--- DATA FOR REVIEW ---
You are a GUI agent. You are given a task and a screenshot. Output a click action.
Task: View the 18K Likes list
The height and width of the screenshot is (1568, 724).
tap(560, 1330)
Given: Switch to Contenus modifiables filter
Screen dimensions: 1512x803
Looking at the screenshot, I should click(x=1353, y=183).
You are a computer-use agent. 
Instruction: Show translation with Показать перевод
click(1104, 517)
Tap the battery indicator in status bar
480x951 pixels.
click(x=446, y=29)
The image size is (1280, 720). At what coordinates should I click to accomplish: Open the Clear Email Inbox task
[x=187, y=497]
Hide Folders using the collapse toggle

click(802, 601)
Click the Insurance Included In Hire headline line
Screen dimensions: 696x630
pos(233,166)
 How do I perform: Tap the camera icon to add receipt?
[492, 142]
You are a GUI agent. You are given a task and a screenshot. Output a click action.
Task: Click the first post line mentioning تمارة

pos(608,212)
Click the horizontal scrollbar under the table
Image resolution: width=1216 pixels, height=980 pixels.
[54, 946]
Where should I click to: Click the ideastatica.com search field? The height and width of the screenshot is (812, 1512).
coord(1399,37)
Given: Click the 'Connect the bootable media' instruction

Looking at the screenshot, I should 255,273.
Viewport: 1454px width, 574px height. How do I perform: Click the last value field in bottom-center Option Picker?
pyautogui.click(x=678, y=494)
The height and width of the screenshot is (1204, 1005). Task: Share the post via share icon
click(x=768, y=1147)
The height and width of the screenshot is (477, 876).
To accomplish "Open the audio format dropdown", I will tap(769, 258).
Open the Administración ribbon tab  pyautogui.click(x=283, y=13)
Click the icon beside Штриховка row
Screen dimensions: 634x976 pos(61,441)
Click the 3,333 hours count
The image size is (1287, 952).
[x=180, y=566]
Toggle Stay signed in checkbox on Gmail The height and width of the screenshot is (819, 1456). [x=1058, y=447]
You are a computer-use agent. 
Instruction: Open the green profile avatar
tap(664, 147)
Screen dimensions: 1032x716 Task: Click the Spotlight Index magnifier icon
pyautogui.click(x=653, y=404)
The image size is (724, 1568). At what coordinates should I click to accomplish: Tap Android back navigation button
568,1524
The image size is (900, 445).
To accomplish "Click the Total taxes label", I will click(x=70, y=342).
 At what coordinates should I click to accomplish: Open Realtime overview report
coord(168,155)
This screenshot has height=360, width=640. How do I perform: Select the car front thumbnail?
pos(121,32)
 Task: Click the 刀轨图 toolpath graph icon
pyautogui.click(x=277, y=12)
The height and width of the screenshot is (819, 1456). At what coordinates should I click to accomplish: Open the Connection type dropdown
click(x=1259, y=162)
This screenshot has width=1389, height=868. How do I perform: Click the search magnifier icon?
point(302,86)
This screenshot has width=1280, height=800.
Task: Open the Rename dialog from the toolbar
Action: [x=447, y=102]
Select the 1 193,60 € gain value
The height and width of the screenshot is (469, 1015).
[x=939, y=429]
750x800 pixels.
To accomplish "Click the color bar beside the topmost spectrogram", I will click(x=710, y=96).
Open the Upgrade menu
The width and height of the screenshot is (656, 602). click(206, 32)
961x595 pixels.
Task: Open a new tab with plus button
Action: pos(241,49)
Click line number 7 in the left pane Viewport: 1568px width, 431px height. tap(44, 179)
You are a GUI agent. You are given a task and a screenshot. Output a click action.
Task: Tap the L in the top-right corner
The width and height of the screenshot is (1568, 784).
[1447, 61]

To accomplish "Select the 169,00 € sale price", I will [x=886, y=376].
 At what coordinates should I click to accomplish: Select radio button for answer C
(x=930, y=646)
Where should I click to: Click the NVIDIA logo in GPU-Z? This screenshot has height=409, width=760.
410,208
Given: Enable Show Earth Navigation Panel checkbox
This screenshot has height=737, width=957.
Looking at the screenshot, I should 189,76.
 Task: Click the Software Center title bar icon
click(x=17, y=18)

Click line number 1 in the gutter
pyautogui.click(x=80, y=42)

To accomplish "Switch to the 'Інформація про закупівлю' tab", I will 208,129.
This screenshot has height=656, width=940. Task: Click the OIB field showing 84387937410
---
DESCRIPTION OF THE TASK
Run a filter over the data above and keep each line that contains the word "Switch".

YOUR SOLUTION
Given: Switch to Contenus modifiables filter
To accomplish "Switch to the 'Інформація про закупівлю' tab", I will 208,129.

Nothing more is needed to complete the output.